Eigentlich ist der 38-Jährige ein bekannter Musiker. Sein Stil: eine Mischung aus Reggae, Dance Hall und Afrobeat. "Ich begann, in meinen Liedern gravierende soziale Probleme zu thematisieren, Ungleichheit, Polizeigewalt", erzählt er, als das ARD-Studio Nairobi ihn vor einem Jahr zum ersten Mal trifft. "Meine Musik spricht zu den Menschen über Ungerechtigkeiten und Straflosigkeit, gegen schlechte Regierungsführung."
Alleine darüber zu singen, reichte ihm nicht mehr. "Ich wollte eine offizielle Plattform, um die Probleme anzusprechen, und deshalb entschied ich mich, für einen Sitz im Parlament zu kandidieren." Er gewann die Wahl, völlig ohne politische Erfahrung, und ist seit Juli 2017 Abgeordneter. Als Musiker in Uganda aufzutreten, wurde ihm 2018 verboten. Jetzt fordert er den Präsidenten Yoweri Museveni heraus.
Seit 35 Jahren ist Museveni im Amt. Der einstige Rebellenchef eroberte 1986 nach einem Guerillakrieg die Macht. Fünf Mal wurde er zum Präsidenten gewählt und kann sein Amt schon längst nicht mehr loslassen. Zuletzt änderte er 2018 erfolgreich die Verfassung: Die bis dahin geltende Altershöchstgrenze von 75 Jahren für Präsidentschaftskandidaten wurde abgeschafft. Mit 76 tritt er im Januar wieder an.
Der "Ghetto"-Präsident wird Wine auch genannt
Museveni selbst ist alt, die Bevölkerung seines Landes aber besonders jung: Rund 80 Prozent der Ugander kennen nur ihn als Präsidenten - wie Latifa Nabukenya, eine junge Frau aus Kampala. Auch sie wünscht sich dringend Veränderung. "Museveni könnte doch mein Großvater sein", sagt sie. "Alter Mann, danke. Aber jetzt ist es Zeit, dieses Land vorwärts zu bewegen. Hör auf, die Menschen, die sich Dir entgegenstellen, zu unterdrücken."

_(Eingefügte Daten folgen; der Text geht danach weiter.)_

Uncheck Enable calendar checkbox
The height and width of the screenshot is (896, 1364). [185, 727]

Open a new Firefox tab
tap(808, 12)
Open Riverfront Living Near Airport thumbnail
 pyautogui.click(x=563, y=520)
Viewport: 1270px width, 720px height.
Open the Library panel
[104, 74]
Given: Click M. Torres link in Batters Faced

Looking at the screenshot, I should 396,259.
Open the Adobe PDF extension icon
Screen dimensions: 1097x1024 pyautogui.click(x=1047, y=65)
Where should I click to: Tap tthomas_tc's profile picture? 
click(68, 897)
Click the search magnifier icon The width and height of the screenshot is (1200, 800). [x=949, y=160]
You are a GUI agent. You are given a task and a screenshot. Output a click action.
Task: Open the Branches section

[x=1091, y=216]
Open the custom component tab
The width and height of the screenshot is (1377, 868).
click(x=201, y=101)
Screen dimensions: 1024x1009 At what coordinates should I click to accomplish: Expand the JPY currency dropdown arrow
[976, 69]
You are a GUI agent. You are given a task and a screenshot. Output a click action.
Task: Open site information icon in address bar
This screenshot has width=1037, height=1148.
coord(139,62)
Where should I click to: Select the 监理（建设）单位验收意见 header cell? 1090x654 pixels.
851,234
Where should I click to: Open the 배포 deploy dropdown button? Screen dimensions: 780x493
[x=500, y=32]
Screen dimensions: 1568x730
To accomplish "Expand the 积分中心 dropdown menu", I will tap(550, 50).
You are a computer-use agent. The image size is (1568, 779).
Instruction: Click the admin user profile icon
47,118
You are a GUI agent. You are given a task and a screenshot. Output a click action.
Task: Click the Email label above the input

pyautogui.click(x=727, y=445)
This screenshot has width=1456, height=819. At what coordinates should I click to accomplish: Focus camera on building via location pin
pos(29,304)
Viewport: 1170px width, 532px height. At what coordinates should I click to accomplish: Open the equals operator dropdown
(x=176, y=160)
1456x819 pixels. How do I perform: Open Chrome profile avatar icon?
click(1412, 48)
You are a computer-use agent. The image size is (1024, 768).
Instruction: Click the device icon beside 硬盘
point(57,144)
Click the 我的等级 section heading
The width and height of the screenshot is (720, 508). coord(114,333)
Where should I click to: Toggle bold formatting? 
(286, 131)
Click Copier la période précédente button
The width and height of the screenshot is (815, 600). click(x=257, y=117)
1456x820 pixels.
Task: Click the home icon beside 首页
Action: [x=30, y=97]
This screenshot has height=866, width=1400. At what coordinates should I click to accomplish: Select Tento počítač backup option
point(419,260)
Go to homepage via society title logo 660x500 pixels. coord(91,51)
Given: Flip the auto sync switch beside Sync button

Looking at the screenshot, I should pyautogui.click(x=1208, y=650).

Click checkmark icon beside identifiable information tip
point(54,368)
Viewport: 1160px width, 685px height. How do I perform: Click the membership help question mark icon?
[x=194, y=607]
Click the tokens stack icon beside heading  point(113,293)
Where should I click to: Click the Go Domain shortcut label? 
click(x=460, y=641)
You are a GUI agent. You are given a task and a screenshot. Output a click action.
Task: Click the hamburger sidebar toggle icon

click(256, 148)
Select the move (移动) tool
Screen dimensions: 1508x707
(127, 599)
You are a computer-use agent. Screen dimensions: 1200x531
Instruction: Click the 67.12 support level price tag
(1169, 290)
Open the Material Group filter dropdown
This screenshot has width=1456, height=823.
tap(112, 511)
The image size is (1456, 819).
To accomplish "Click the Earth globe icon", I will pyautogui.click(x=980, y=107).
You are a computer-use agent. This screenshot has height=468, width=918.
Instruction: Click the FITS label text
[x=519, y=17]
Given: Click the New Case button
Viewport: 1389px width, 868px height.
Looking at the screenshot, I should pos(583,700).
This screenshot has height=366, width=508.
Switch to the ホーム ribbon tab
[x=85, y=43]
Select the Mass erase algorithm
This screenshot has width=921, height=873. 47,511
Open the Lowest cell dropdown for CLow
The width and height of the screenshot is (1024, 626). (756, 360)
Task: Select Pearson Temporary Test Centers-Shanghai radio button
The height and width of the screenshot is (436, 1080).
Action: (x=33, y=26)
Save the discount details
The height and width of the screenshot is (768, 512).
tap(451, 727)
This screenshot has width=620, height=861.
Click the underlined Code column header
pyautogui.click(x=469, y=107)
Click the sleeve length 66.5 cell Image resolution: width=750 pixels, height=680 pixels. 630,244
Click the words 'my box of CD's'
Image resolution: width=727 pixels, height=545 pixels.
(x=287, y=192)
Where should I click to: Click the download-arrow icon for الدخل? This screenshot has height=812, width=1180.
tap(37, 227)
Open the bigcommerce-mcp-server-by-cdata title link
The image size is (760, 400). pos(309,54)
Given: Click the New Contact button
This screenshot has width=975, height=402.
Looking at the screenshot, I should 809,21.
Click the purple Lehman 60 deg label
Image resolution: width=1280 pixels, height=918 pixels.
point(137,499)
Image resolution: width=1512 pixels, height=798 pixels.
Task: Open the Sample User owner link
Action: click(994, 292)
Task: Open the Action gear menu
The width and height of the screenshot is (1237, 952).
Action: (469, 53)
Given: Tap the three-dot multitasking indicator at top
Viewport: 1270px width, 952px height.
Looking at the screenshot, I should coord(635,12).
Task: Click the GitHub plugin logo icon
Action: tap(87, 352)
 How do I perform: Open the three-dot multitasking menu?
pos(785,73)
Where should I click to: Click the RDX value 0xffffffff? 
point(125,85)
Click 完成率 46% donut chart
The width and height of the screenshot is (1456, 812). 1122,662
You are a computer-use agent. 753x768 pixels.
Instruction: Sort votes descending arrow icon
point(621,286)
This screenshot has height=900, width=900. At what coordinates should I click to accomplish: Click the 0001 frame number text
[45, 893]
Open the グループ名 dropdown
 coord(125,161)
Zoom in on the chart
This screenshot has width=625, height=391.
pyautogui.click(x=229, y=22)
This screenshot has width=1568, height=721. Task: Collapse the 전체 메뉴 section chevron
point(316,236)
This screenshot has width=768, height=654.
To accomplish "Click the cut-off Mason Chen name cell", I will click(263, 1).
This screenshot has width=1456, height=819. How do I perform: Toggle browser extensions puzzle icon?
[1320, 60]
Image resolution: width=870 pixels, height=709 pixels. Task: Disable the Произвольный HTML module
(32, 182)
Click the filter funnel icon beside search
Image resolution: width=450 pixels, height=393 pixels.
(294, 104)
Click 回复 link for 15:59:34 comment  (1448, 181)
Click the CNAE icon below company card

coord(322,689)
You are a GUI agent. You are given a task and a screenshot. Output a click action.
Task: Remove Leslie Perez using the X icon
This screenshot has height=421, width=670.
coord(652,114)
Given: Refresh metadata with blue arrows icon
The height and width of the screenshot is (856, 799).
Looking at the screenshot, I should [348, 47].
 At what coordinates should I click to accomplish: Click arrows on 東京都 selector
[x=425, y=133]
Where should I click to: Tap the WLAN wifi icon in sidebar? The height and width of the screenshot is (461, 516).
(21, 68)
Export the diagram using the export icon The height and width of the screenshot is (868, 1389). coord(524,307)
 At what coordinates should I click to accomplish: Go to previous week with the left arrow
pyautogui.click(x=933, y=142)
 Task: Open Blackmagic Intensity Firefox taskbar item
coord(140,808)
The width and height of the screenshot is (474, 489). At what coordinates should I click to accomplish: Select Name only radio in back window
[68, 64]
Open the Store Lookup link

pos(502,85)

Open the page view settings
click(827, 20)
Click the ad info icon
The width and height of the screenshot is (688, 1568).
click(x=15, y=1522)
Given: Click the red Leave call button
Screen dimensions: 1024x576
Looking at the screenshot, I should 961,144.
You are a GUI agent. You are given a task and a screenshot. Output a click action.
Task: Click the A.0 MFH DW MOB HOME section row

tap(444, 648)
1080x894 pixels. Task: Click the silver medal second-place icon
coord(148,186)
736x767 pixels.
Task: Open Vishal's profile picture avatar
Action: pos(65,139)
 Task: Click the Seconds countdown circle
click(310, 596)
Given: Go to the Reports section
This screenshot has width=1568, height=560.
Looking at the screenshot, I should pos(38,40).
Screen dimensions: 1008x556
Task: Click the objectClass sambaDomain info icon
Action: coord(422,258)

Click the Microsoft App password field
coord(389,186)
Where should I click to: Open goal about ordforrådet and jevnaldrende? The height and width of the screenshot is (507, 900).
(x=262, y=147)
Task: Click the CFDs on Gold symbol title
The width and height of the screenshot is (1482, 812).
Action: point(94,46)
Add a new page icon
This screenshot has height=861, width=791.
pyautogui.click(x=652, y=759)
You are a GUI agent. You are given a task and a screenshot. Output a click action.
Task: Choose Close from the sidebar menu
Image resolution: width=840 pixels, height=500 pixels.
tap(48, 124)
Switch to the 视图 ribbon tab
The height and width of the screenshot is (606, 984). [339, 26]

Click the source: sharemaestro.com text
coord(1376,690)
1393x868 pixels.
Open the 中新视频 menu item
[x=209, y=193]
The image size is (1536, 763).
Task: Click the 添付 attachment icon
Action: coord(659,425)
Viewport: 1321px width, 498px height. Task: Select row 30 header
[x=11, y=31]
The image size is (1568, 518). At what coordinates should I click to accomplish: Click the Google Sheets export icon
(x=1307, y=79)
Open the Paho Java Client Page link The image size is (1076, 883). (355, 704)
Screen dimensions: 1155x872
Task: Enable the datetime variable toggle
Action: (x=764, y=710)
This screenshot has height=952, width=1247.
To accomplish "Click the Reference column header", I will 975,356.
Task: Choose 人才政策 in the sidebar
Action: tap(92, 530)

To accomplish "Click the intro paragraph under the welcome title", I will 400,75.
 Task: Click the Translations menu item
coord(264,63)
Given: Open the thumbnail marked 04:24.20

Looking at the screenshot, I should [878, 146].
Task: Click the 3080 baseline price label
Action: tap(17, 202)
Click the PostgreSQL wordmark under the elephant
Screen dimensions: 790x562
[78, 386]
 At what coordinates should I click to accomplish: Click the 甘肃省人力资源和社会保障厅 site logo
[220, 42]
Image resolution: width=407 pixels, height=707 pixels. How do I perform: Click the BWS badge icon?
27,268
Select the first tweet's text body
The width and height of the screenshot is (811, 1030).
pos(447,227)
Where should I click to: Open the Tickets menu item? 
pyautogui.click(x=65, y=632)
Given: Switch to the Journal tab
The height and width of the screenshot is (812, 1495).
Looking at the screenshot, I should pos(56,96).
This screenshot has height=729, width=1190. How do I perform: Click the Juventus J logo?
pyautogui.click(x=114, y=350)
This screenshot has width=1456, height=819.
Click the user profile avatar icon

Die Lebensbedingungen in Uganda sind schwierig. Geschätzte neun Millionen Menschen - ein Fünftel der Bevölkerung - leben in Armut. Die Arbeitslosigkeit ist hoch. Besonders trifft das die jungen Ugander. Für viele von ihnen ist Wine die große Hoffnung, denn er ist einer von ihnen.
Im Armenviertel Kamwookya in Ugandas Hauptstadt Kampala ist Wine aufgewachsen, hat im Musikstudio um die Ecke seine erfolgreiche Karriere begonnen. An der Wand des Studios prangt sein Portrait, überlebensgroß. "Ghetto"-Präsident wird er wegen seiner Herkunft auch genannt. Doch trotzdem konnte Wine zu einer guten Schule gehen, studierte an der Universität, wurde erfolgreicher Musiker - und jetzt Präsidentschaftskandidat. "Our power, people power" - unsere Macht, die Macht des Volkes, ist der Wahlspruch seiner Bewegung. Ihr Erkennungszeichen: ein rotes Barrett, auf dem Logo eine erhobene Faust.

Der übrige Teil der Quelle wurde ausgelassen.